Patent Publication Number: US-6336443-B1

Title: Injection pump

Description:
BACKGROUND OF THE INVENTION 
     The invention relates to an injection pump for generating high fuel pressure in fuel injection systems of internal combustion engines, having a pump piston, which can reciprocate in a cylinder having a control bore in order to aspirate fuel from a suction chamber into a high-pressure chamber and act upon the fuel with high pressure. A supply onset of the injection pump is defined by when an upper control edge, which is embodied on the pump piston and is oriented toward the high-pressure chamber passes the control bore, and the end of supply by the injection pump is defined by when a lower control edge, which is embodied on the pump piston and is remote from the high-pressure chamber, passes the control bore. 
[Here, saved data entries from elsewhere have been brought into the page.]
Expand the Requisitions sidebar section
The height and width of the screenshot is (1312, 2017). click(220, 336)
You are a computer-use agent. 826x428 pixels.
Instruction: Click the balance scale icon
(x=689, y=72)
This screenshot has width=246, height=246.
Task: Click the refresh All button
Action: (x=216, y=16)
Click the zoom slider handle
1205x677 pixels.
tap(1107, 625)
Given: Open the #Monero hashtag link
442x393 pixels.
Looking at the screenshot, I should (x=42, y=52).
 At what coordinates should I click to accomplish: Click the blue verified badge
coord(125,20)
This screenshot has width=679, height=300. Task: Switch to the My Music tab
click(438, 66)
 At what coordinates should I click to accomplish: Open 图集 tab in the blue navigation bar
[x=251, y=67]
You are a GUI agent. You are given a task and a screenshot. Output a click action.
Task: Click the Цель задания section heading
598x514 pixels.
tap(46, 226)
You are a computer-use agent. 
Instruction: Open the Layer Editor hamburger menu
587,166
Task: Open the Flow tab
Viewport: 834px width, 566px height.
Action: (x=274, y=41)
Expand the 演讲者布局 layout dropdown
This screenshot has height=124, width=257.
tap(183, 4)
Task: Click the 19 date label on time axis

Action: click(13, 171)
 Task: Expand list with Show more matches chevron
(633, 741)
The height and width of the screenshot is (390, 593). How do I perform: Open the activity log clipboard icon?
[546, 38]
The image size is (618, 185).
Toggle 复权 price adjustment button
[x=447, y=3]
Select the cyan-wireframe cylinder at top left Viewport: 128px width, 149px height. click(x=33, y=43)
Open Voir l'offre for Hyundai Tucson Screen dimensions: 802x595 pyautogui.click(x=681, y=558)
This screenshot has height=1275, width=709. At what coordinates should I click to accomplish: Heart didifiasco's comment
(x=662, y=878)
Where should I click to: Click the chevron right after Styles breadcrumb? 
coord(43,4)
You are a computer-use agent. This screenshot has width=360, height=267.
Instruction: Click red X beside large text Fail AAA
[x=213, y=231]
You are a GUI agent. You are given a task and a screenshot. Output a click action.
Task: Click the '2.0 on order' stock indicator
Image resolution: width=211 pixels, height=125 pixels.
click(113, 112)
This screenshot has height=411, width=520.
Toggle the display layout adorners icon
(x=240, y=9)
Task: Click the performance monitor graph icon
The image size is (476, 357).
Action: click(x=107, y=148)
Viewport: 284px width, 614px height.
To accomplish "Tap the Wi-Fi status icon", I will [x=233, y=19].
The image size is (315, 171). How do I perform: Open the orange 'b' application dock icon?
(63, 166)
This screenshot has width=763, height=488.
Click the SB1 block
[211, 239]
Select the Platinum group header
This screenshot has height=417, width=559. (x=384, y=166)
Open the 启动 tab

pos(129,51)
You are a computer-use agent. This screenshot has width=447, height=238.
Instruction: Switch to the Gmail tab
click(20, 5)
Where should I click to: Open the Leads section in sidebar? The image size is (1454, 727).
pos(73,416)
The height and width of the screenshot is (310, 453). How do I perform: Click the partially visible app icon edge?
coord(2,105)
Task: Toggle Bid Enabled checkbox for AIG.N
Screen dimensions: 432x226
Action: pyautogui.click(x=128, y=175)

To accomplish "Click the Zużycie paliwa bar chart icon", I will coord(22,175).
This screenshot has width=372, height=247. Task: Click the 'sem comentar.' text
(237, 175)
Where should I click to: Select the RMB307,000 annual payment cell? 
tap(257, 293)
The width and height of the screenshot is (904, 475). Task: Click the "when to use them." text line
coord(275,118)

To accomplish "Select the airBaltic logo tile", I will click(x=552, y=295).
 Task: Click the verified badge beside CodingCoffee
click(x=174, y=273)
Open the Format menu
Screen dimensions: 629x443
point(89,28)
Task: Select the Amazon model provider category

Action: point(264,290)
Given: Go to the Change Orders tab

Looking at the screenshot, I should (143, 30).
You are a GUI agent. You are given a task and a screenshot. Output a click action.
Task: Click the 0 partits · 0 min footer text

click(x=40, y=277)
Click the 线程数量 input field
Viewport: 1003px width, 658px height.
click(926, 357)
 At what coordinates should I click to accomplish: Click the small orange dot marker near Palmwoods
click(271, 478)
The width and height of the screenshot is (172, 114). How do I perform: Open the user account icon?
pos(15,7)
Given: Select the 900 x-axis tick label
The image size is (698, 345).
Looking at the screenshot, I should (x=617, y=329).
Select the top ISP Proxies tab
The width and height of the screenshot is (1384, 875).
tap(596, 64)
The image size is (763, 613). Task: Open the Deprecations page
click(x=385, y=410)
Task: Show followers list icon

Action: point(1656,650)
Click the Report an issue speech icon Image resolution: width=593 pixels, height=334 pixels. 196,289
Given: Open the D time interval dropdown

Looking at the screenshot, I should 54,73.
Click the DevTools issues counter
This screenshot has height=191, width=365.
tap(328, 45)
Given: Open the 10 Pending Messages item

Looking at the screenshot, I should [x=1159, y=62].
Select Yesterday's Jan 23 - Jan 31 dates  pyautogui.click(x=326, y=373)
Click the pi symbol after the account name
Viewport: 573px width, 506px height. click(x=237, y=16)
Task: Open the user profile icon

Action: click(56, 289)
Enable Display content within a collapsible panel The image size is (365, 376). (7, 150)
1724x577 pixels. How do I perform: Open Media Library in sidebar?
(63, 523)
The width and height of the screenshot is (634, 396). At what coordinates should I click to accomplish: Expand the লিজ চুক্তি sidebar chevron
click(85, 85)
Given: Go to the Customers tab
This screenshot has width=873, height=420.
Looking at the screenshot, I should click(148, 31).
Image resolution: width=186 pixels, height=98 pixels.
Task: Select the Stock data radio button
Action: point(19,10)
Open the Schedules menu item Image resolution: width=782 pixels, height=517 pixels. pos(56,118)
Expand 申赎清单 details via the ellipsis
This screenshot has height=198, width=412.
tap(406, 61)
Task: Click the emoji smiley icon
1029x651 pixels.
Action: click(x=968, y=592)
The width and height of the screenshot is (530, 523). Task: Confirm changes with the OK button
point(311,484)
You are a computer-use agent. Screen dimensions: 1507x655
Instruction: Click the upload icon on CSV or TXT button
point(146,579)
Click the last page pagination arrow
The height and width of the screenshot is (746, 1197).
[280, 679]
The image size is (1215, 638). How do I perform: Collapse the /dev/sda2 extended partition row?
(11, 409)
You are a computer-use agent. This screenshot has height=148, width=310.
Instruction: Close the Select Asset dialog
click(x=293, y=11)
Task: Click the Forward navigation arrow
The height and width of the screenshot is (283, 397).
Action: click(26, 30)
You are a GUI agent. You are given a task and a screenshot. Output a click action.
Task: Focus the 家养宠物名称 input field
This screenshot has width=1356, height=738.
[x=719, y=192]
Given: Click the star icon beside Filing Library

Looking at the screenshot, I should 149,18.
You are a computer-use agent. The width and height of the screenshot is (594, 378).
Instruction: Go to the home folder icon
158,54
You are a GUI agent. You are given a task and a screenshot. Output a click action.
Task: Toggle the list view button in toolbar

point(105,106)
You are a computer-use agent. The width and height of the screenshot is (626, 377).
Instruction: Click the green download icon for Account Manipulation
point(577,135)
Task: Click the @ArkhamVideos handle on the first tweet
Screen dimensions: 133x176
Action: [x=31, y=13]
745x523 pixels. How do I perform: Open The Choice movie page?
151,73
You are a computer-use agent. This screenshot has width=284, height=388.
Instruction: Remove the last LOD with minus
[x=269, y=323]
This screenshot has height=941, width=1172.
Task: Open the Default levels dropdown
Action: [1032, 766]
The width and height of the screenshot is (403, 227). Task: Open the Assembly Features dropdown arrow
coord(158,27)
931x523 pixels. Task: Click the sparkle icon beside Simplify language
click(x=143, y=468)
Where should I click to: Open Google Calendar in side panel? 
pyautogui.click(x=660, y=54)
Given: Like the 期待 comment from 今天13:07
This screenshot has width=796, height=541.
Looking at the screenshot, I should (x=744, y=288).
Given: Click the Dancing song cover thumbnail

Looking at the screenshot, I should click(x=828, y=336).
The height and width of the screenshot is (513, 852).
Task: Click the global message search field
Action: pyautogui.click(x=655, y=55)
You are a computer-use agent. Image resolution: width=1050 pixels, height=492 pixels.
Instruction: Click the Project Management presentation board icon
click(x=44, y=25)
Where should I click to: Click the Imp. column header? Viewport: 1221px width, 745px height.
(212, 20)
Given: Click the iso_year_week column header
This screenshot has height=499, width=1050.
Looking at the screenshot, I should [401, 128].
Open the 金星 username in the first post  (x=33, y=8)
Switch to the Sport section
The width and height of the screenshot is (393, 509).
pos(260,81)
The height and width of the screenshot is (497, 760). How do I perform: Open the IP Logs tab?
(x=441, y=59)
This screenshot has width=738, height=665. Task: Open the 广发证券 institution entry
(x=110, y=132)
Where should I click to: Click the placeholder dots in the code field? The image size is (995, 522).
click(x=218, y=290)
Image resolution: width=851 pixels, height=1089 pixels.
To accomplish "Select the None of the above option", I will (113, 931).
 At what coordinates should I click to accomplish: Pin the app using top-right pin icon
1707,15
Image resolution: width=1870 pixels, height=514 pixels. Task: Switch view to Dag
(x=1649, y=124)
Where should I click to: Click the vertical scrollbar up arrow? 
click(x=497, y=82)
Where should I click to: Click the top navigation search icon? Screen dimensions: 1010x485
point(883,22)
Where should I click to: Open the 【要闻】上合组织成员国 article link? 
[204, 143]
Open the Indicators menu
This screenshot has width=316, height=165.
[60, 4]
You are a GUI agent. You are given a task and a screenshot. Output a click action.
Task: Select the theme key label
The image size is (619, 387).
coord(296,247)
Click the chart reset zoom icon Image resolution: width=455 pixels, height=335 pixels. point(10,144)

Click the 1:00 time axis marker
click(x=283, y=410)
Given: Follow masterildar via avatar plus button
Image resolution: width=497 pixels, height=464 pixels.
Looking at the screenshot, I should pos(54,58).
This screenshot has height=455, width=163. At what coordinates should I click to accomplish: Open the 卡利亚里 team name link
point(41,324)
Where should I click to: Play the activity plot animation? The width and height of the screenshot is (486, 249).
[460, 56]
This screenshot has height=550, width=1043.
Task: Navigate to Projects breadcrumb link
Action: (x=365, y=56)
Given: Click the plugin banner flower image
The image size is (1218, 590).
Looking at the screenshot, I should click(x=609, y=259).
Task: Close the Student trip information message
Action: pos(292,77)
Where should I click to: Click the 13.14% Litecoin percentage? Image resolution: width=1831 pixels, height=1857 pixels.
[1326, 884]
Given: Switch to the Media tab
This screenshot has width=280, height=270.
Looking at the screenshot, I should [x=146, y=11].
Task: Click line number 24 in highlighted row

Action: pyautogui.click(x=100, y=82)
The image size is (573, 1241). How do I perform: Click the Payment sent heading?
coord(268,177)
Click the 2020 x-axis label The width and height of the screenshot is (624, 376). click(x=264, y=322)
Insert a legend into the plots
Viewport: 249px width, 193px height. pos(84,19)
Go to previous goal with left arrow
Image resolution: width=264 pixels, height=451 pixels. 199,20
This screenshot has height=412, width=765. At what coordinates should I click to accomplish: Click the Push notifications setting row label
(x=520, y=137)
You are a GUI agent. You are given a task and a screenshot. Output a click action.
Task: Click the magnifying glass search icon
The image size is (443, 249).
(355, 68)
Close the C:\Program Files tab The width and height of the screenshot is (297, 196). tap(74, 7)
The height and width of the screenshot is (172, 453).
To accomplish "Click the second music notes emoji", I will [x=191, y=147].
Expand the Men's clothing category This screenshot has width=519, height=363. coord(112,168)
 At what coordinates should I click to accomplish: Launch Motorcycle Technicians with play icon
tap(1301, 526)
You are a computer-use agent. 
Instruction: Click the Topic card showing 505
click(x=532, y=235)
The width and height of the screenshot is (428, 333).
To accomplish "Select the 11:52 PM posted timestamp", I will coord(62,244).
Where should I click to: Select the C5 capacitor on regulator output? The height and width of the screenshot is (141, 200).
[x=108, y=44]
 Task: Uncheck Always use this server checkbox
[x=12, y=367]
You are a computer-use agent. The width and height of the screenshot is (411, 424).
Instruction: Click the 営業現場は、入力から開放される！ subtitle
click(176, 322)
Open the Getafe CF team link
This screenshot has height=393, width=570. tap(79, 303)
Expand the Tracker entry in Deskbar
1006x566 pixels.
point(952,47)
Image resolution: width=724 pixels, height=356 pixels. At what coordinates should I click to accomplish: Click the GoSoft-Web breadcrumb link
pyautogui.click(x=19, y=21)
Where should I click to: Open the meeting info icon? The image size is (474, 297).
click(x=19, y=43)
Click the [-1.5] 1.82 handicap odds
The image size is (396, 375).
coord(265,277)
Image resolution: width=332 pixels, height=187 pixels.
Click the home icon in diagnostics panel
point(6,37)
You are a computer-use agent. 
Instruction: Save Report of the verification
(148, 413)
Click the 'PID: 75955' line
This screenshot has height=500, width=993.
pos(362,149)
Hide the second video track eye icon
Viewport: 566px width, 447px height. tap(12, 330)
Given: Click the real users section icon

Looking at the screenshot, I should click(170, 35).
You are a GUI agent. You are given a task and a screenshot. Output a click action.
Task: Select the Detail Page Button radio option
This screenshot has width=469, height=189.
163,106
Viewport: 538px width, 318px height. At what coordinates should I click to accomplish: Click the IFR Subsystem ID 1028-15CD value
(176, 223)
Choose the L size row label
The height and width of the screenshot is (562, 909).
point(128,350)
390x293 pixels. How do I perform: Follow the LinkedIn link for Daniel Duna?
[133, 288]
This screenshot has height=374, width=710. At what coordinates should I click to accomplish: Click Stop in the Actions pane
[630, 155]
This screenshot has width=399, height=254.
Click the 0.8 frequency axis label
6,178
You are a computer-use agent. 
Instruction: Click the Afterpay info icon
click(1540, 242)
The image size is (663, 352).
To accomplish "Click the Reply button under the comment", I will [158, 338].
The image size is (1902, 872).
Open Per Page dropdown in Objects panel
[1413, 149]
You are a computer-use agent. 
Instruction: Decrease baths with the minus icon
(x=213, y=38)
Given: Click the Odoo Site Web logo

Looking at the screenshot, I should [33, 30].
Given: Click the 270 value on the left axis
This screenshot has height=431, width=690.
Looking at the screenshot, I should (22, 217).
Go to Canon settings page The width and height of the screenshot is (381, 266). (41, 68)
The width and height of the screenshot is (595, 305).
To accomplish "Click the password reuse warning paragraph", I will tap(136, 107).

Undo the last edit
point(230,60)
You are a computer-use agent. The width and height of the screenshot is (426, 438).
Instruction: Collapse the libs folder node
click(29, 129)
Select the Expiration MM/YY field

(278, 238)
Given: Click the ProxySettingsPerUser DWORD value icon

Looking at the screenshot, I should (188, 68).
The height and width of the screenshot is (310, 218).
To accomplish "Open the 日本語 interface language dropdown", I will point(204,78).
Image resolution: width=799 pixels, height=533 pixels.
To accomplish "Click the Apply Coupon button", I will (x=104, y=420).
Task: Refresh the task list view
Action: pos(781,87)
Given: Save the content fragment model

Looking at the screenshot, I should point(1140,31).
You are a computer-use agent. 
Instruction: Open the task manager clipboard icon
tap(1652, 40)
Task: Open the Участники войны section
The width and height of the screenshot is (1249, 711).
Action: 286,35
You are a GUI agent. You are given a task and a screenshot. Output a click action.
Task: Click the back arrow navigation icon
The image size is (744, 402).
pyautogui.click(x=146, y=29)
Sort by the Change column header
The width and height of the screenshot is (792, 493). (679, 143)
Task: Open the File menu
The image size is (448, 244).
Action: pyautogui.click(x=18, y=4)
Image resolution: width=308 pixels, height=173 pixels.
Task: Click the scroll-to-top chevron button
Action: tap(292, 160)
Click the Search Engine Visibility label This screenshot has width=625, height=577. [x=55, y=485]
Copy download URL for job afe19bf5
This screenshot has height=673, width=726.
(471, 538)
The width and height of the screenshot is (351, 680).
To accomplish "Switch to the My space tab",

     In conventional in-line injection pumps, the supply onset is defined by the closure of the control bore by the piston control edge located at the top. If the piston control edge is embodied obliquely and located at the top, the supply onset can be defined by rotating the pump piston as a function of a motion of a control rod. In this so-called load-dependent injection adjustment, the control path for the injection quantity and the supply onset is fixedly assigned. It is known that a shift in the injection onset closer to top dead center of the engine piston brings about a marked reduction in NOx emissions. However, this also causes a slight increase in fuel consumption.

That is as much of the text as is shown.